■ Task objective ■
All lines from the top of the records below through the line holding "Click the v_apply_store_sheet function line", and only those, should be printed exactly, minus the pictures.

■ Extracted entries ■
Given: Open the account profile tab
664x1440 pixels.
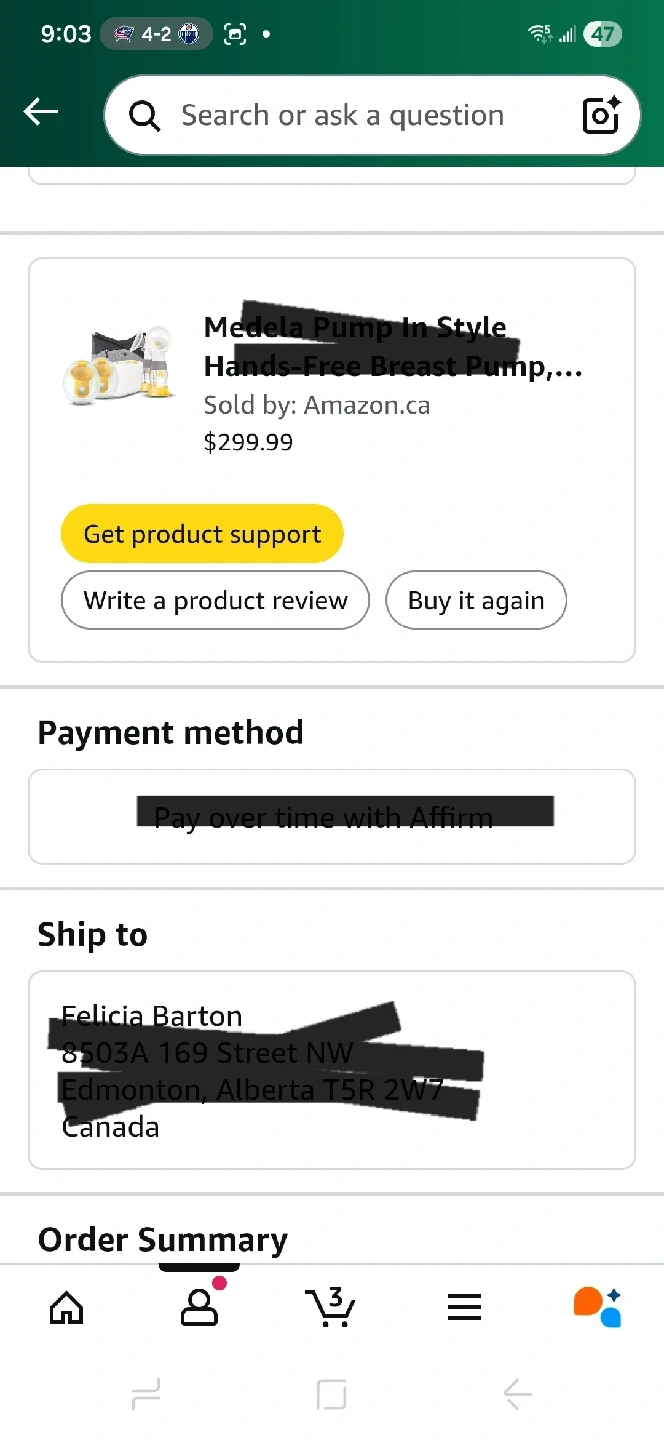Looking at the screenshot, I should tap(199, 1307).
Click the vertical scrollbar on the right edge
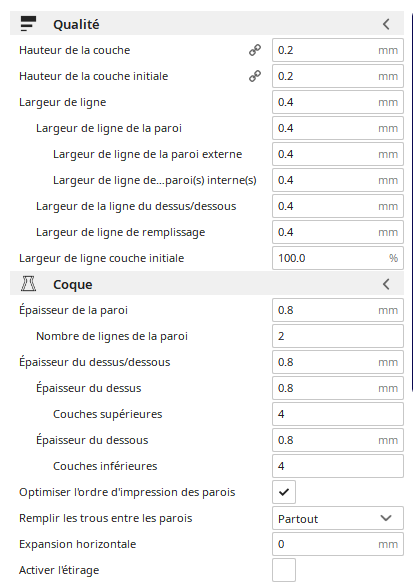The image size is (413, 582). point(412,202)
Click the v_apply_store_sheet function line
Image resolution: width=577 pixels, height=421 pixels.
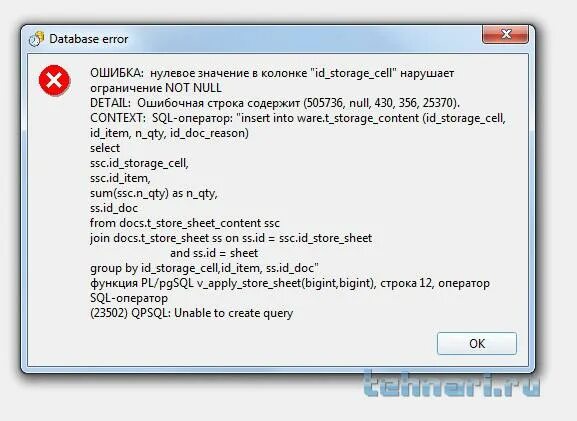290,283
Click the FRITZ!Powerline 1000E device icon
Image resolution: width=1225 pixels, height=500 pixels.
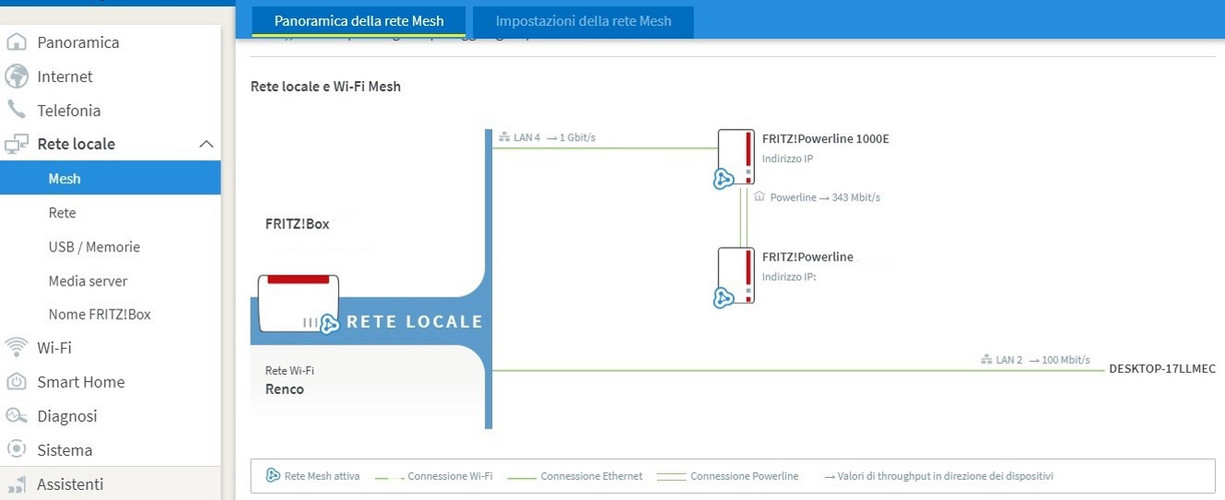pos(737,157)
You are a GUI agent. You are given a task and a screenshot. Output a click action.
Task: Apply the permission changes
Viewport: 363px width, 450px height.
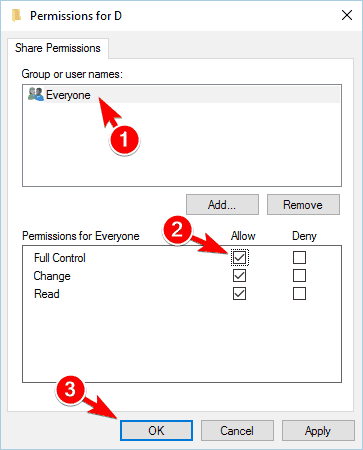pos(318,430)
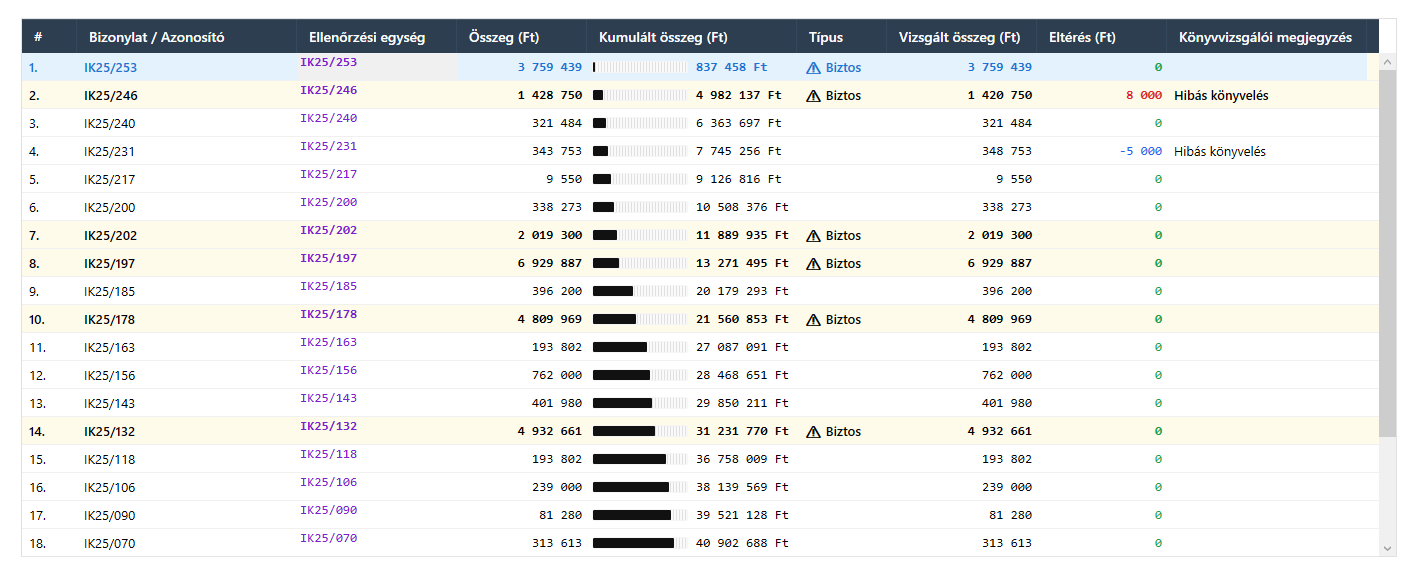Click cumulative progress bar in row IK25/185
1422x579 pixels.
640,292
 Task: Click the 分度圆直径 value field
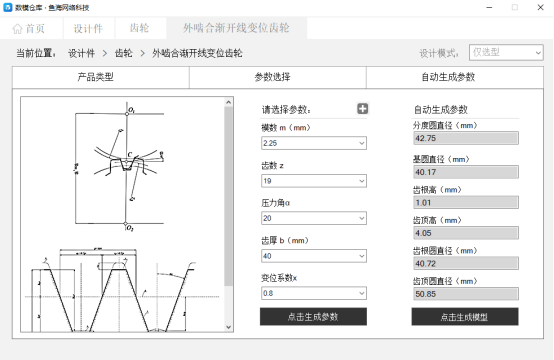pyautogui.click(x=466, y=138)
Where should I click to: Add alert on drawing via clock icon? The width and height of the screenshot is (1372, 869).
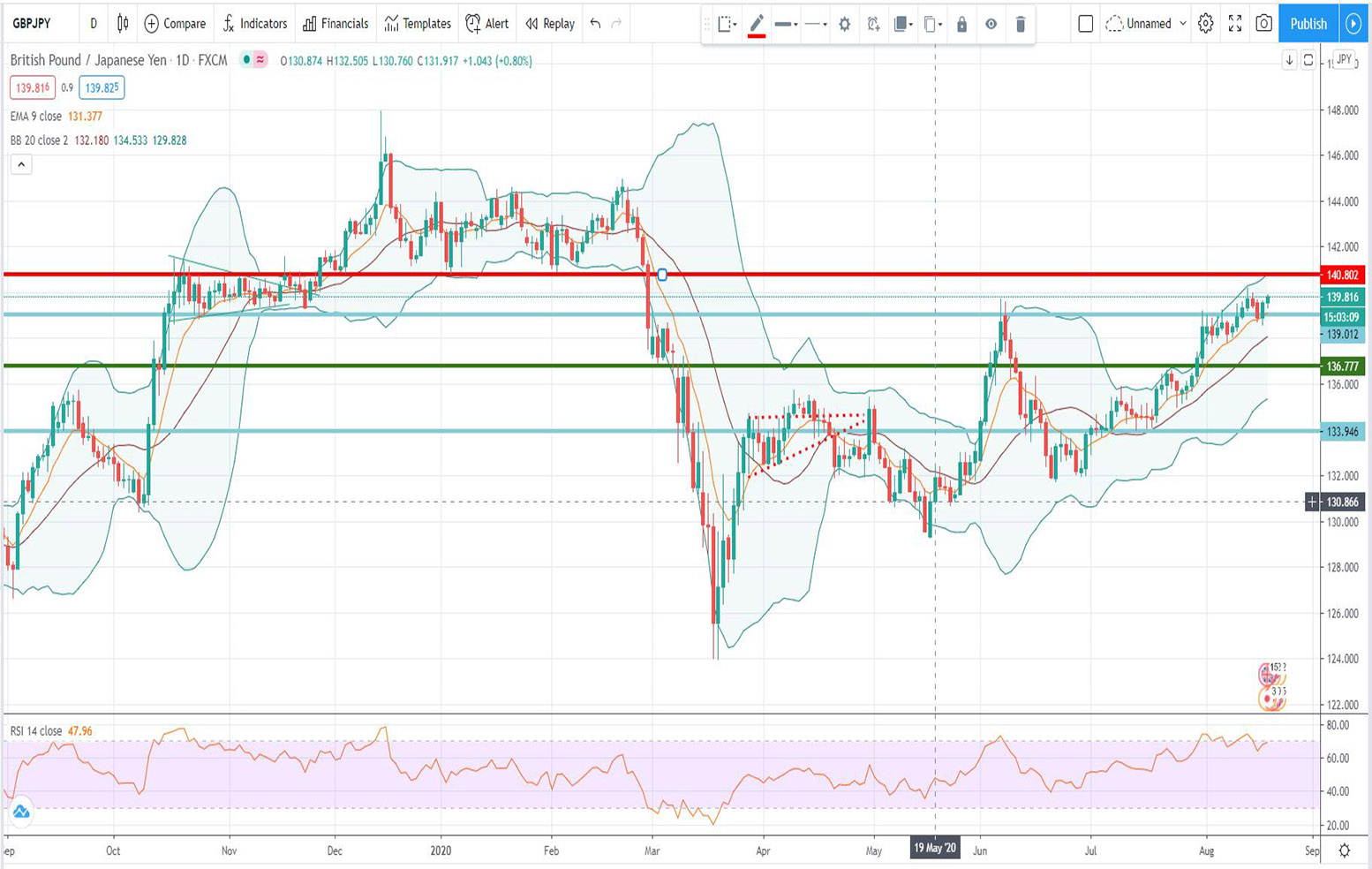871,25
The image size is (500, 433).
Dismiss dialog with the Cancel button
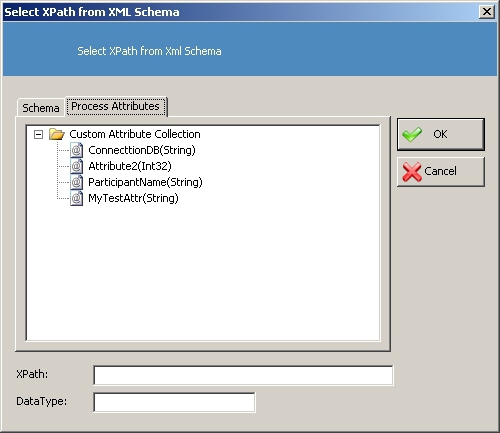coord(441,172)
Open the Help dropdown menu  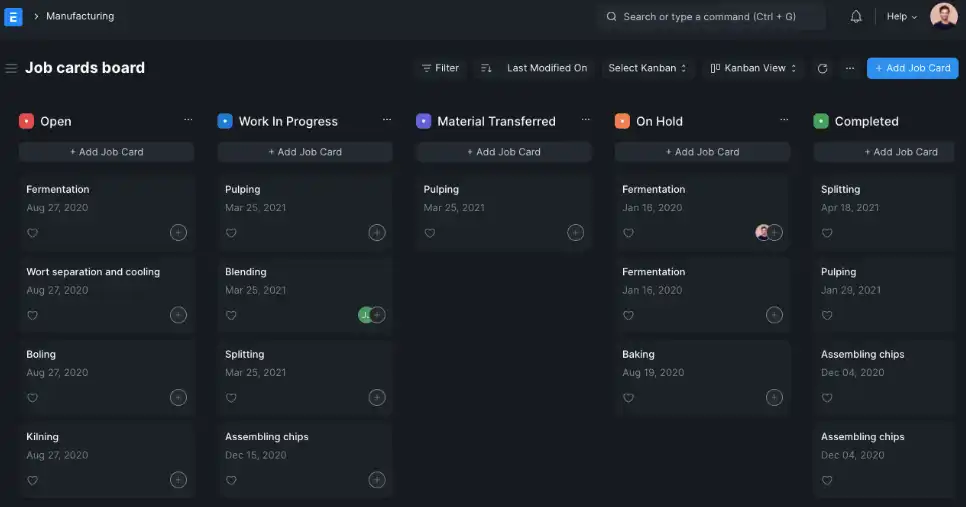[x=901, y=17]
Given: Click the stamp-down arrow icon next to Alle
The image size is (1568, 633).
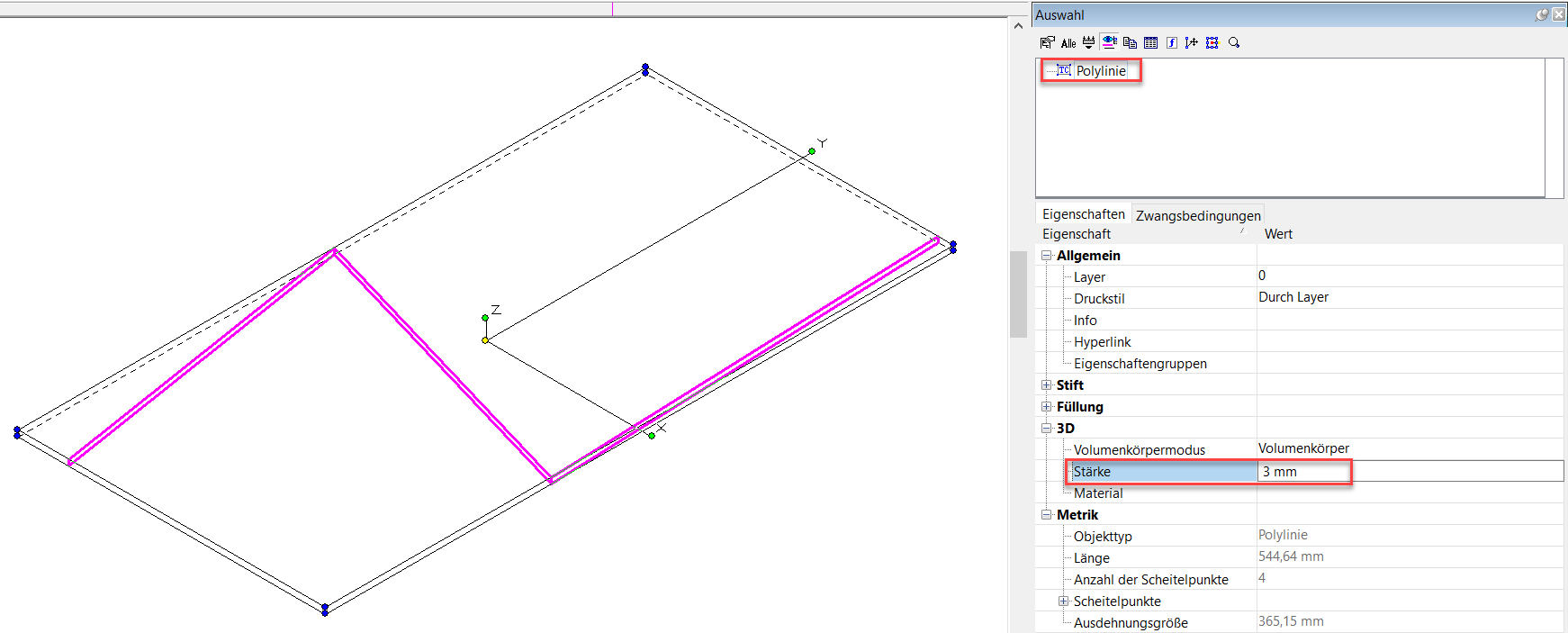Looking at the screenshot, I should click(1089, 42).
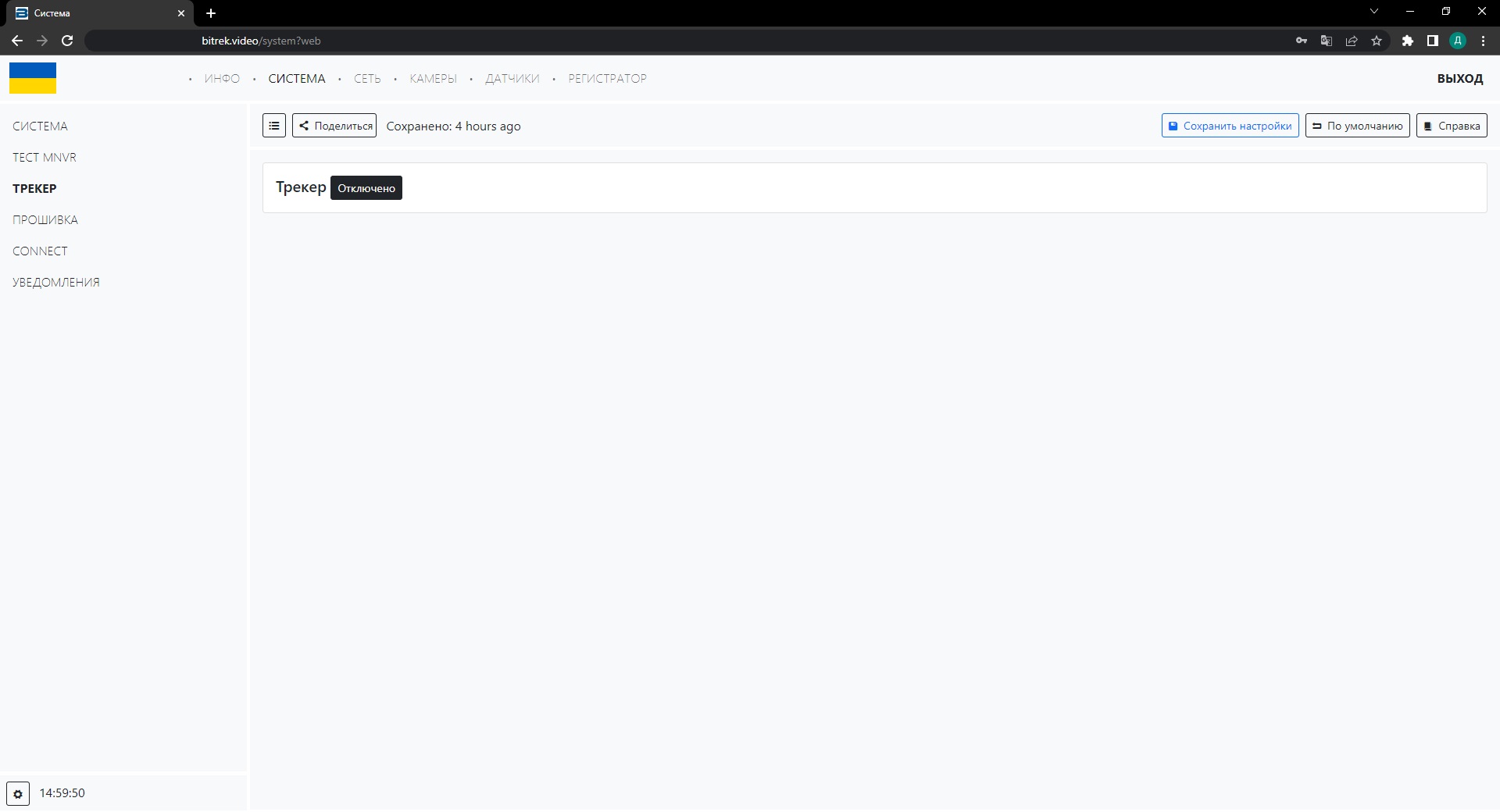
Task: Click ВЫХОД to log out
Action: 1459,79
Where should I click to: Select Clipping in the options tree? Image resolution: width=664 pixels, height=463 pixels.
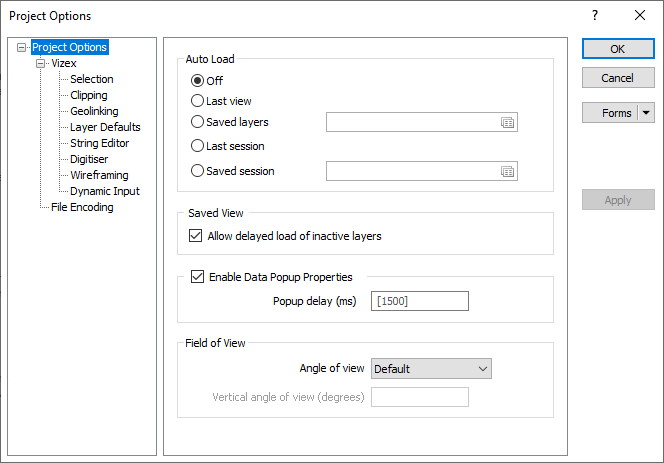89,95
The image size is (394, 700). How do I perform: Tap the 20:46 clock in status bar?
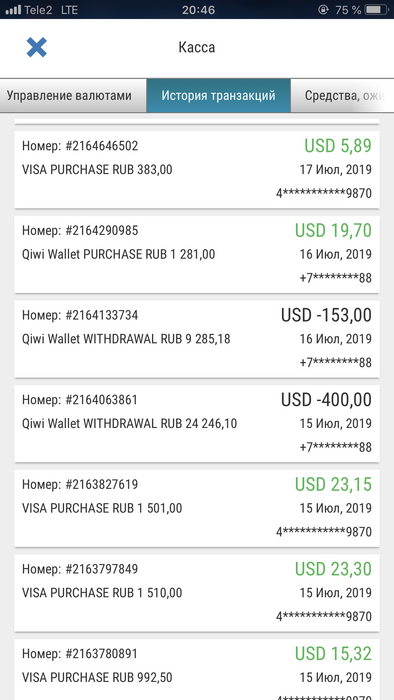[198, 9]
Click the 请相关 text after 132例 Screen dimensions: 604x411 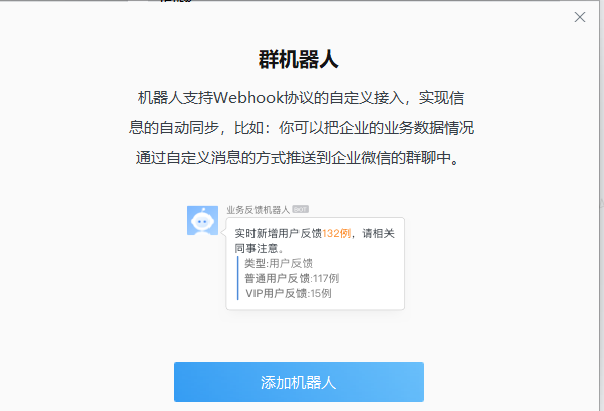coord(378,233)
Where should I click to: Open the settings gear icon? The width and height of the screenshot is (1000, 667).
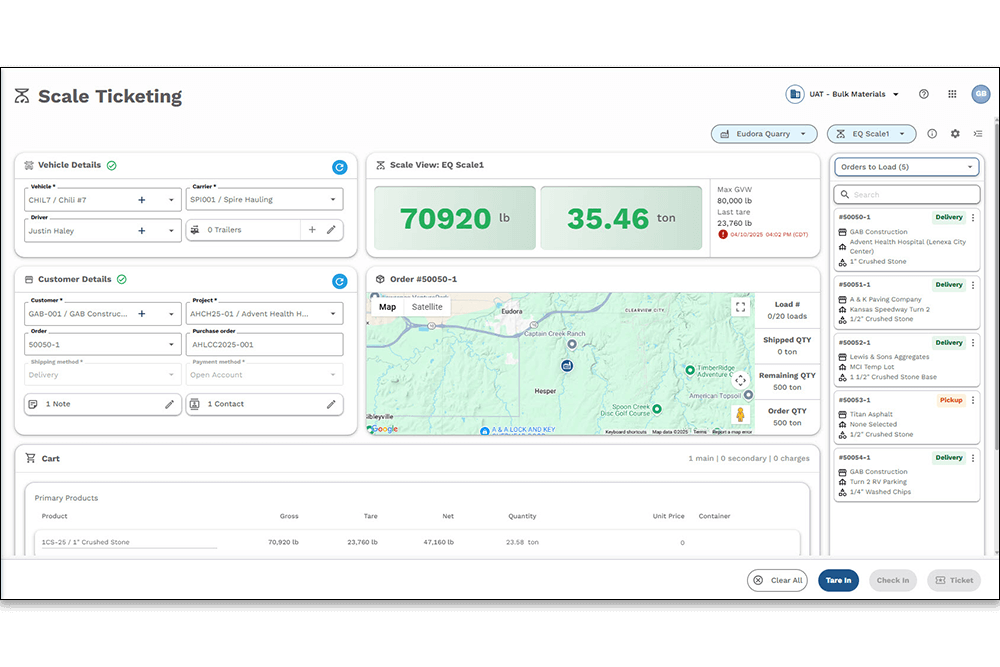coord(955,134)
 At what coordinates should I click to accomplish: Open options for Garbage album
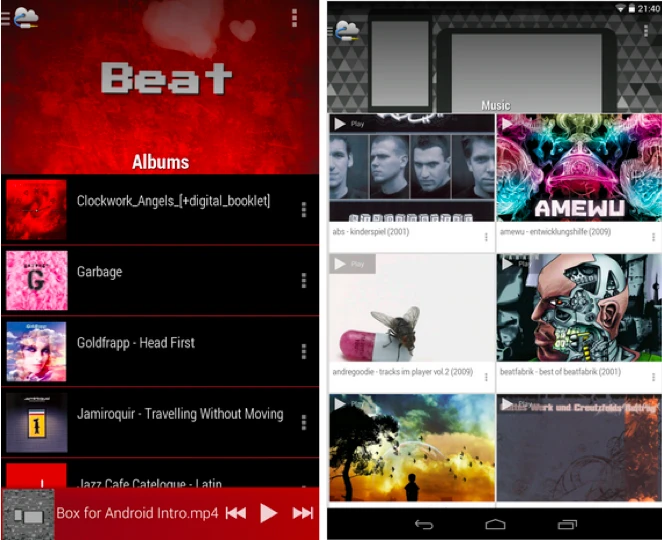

■ Answer for this exercise ■
Given: Open the account profile tab
664x1440 pixels.
Looking at the screenshot, I should tap(199, 1307).
Click the vertical scrollbar on the right edge
The image size is (413, 582). point(412,202)
Click the v_apply_store_sheet function line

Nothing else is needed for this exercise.